До Чеботарева комбат шел минут двадцать. Неимоверно пекло солнце. Все стояли потные. Нетерпеливо переминались с ноги на ногу, ругались про себя, что не вовремя принесло Похлебкина.

Чеботарева майор осматривать не стал: надоело, да и понял, что готовились в увольнение тщательно. Но вдруг уже от третьего за Петром бойца он вернулся. Прикусив нижнюю губу, майор нагнулся над сапогом Чеботарева. Его рука потянула из-за голенища торчащий угол портянки. Выпрямившись и отступив на три шага от строя, комбат скомандовал Чеботареву:

— Два шага вперед, арш! — И к Шестунину: — Ваш младший сержант не умеет портянки наматывать. Видите? Чем вы здесь занимаетесь? Там батальон день и ночь учится, сил не жалеет, а вы… бездельничаете! — И к Чеботареву: — Сколько лет служите?

Чеботарев молчал. Понимал, надо ответить, но не мог. Внутри что-то непримиримое, злое сдерживало. «Знаешь, что же спрашивать?» — твердил он про себя, почти уверенный, что его увольнение комбат отменит.

— Молчите? — Похлебкин смерил его долгим насмешливым взглядом.

Строй настороженно замер. Шестунин, не ожидая ничего доброго, ел глазами комбата, вытянувшись перед ним так, что исчезла еле приметная сутулость. Похлебкин думал. Потом, чтобы слышал строй, но не громко, проронил:

— Увольнение Чеботареву отменяю.
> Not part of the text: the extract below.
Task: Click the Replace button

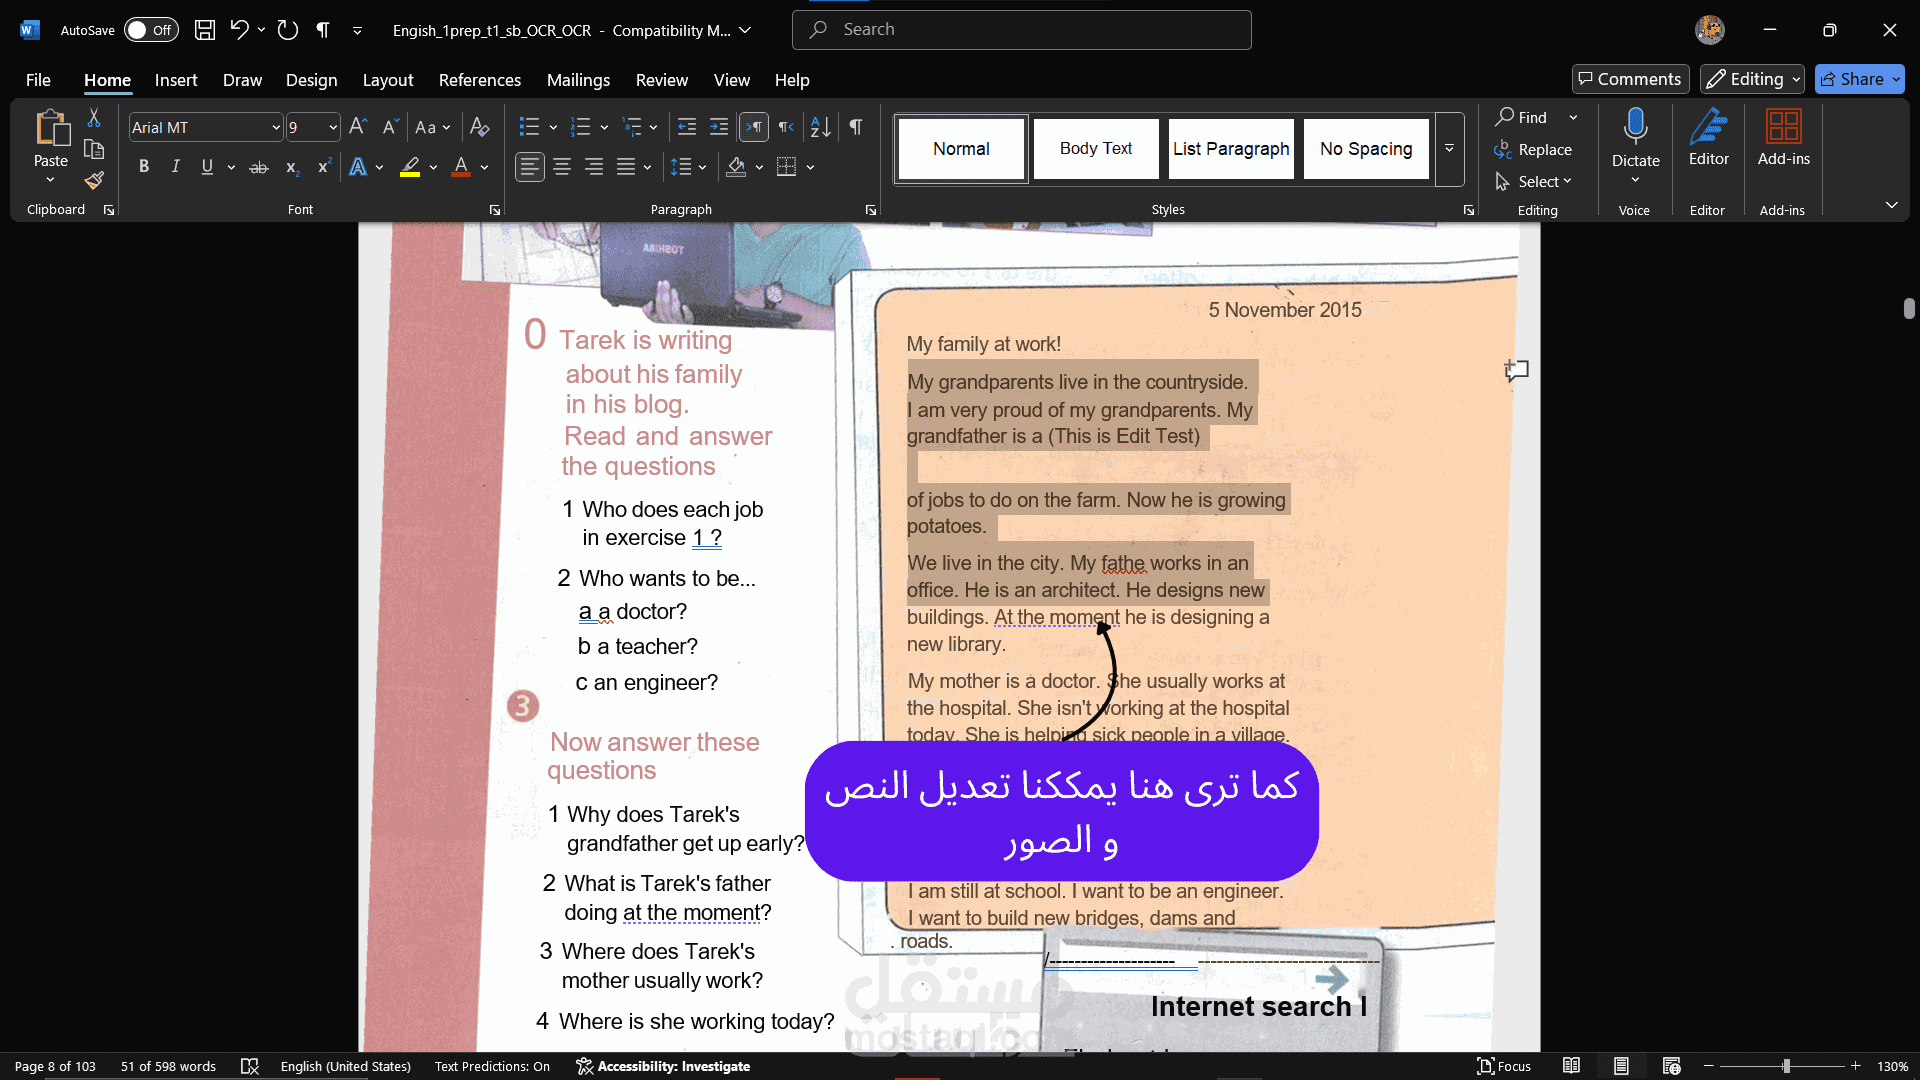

Посадите… — Петра так и дернуло: на губу… А через паузу услышал: — За уставы. Пусть учится отвечать командирам и наматывать портянки… Научится, доложите лично о выполнении.

Небрежно поднеся руку к козырьку фуражки, майор повернулся и неторопливо зашагал к воротам. Шестунин проводил его злыми глазами и распустил строй. Подошел к Чеботареву, который засовывал за голенище угол портянки.